Data records.
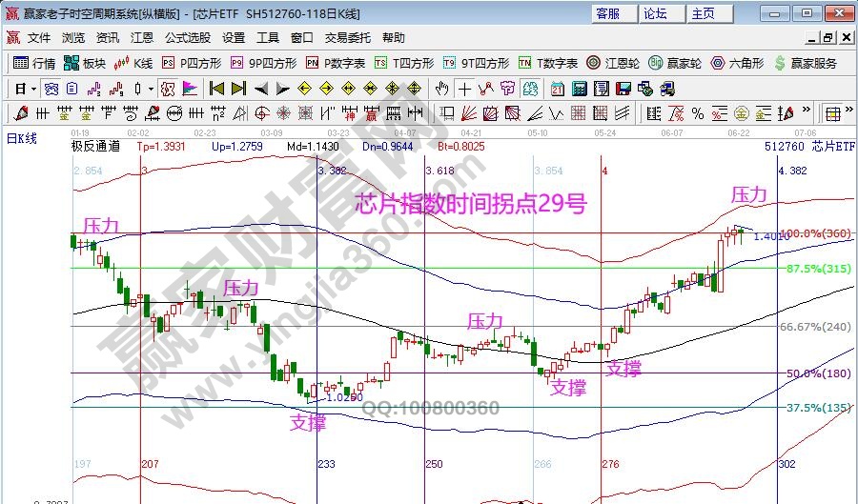Toggle the crosshair cursor mode
This screenshot has width=858, height=504.
(x=464, y=89)
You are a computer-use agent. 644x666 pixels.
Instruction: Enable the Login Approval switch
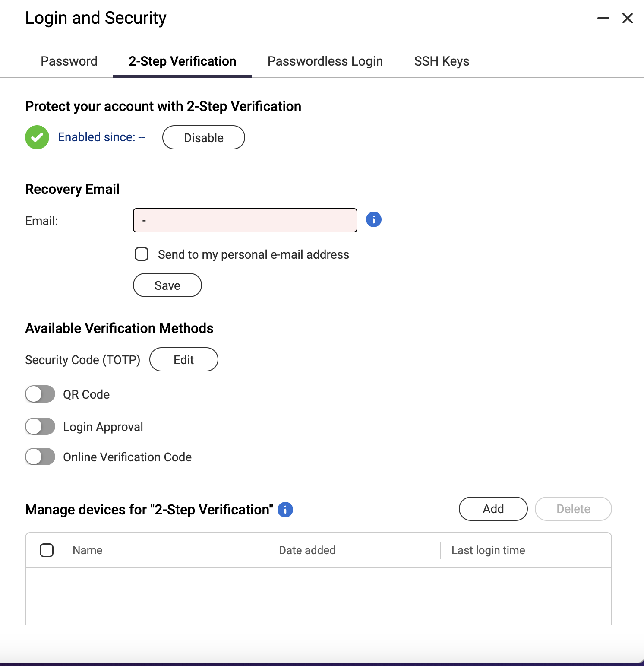tap(40, 426)
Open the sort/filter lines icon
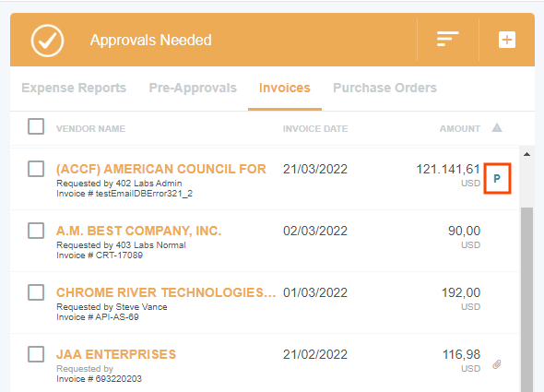Image resolution: width=544 pixels, height=392 pixels. point(447,40)
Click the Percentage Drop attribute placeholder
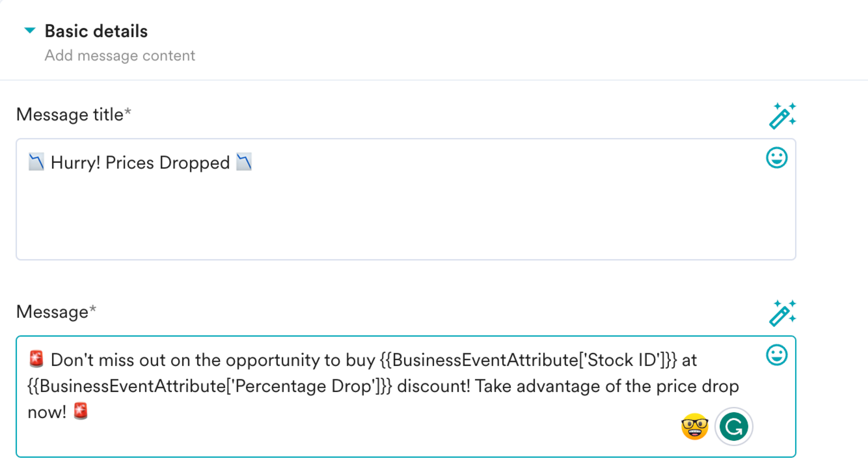Image resolution: width=868 pixels, height=476 pixels. [210, 386]
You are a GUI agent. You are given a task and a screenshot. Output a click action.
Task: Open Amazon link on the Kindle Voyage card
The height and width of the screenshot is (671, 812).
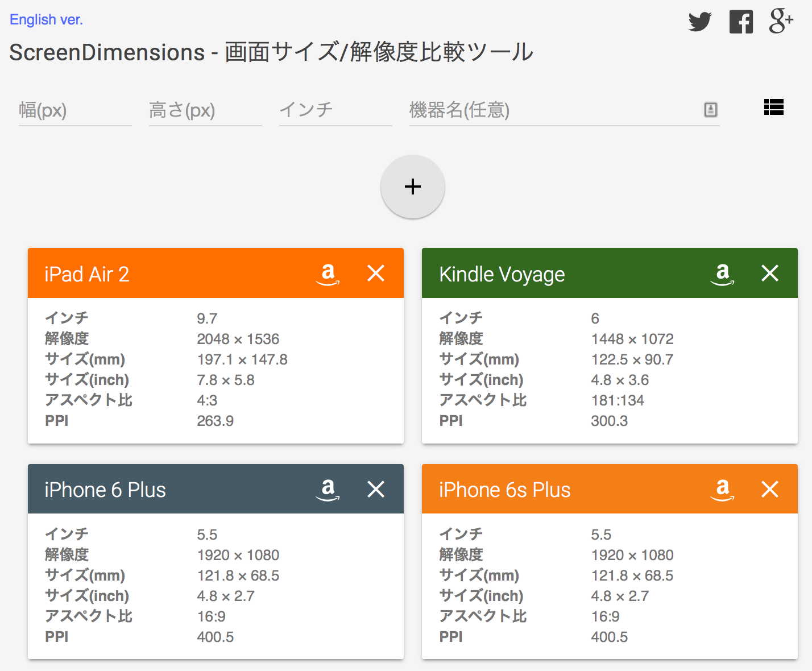722,274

Your task. In the listing, find the line with "You are a computer-use agent. 644x666 pixels." and retype exactly from there through the last line, both included, leaving the pictures out.

Answer box.
You are a computer-use agent. 644x666 pixels.
Instruction: Enable the Login Approval switch
tap(40, 426)
Open the sort/filter lines icon
Image resolution: width=544 pixels, height=392 pixels. point(447,40)
Click the Percentage Drop attribute placeholder
Image resolution: width=868 pixels, height=476 pixels. [210, 386]
You are a GUI agent. You are given a task and a screenshot. Output a click action.
Task: Open Amazon link on the Kindle Voyage card
The height and width of the screenshot is (671, 812).
722,274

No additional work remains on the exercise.